Problem to solve: Reproduce the entries below word for word, keeping every line in its original order.

* BEGIN Material provided *

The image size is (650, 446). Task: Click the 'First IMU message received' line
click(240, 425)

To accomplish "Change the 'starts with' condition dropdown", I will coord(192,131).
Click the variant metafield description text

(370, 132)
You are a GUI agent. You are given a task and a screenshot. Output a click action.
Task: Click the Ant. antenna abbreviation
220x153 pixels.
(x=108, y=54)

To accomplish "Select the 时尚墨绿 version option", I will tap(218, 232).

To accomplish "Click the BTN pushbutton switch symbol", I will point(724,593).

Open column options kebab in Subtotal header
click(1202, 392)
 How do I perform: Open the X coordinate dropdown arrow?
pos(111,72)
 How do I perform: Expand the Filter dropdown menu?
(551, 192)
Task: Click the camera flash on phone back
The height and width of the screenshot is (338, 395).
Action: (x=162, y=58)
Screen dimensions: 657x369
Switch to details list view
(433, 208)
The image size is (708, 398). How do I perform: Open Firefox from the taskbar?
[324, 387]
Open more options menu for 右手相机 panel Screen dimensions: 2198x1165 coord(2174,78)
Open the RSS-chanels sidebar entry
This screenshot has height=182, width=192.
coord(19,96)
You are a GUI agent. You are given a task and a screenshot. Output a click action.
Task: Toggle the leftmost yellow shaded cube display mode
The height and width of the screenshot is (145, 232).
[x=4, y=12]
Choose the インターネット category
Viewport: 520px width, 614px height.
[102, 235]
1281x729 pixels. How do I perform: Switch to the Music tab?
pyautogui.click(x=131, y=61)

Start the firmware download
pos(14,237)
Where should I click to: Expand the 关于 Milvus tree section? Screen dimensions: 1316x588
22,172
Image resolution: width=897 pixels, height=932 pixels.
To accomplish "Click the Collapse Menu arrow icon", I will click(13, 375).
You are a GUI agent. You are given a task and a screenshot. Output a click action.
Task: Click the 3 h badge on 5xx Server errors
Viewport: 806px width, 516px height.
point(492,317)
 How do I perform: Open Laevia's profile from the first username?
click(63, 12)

* END Material provided *

Exercise answer:
The image size is (650, 446). Task: Click the 'First IMU message received' line
click(240, 425)

To accomplish "Change the 'starts with' condition dropdown", I will coord(192,131).
Click the variant metafield description text

(370, 132)
You are a GUI agent. You are given a task and a screenshot. Output a click action.
Task: Click the Ant. antenna abbreviation
220x153 pixels.
(x=108, y=54)

To accomplish "Select the 时尚墨绿 version option", I will tap(218, 232).

To accomplish "Click the BTN pushbutton switch symbol", I will point(724,593).

Open column options kebab in Subtotal header
click(1202, 392)
 How do I perform: Open the X coordinate dropdown arrow?
pos(111,72)
 How do I perform: Expand the Filter dropdown menu?
(551, 192)
Task: Click the camera flash on phone back
The height and width of the screenshot is (338, 395).
Action: (x=162, y=58)
Screen dimensions: 657x369
Switch to details list view
(433, 208)
The image size is (708, 398). How do I perform: Open Firefox from the taskbar?
[324, 387]
Open more options menu for 右手相机 panel Screen dimensions: 2198x1165 coord(2174,78)
Open the RSS-chanels sidebar entry
This screenshot has height=182, width=192.
coord(19,96)
You are a GUI agent. You are given a task and a screenshot. Output a click action.
Task: Toggle the leftmost yellow shaded cube display mode
The height and width of the screenshot is (145, 232).
[x=4, y=12]
Choose the インターネット category
Viewport: 520px width, 614px height.
[102, 235]
1281x729 pixels. How do I perform: Switch to the Music tab?
pyautogui.click(x=131, y=61)

Start the firmware download
pos(14,237)
Where should I click to: Expand the 关于 Milvus tree section? Screen dimensions: 1316x588
22,172
Image resolution: width=897 pixels, height=932 pixels.
To accomplish "Click the Collapse Menu arrow icon", I will click(13, 375).
You are a GUI agent. You are given a task and a screenshot. Output a click action.
Task: Click the 3 h badge on 5xx Server errors
Viewport: 806px width, 516px height.
point(492,317)
 How do I perform: Open Laevia's profile from the first username?
click(63, 12)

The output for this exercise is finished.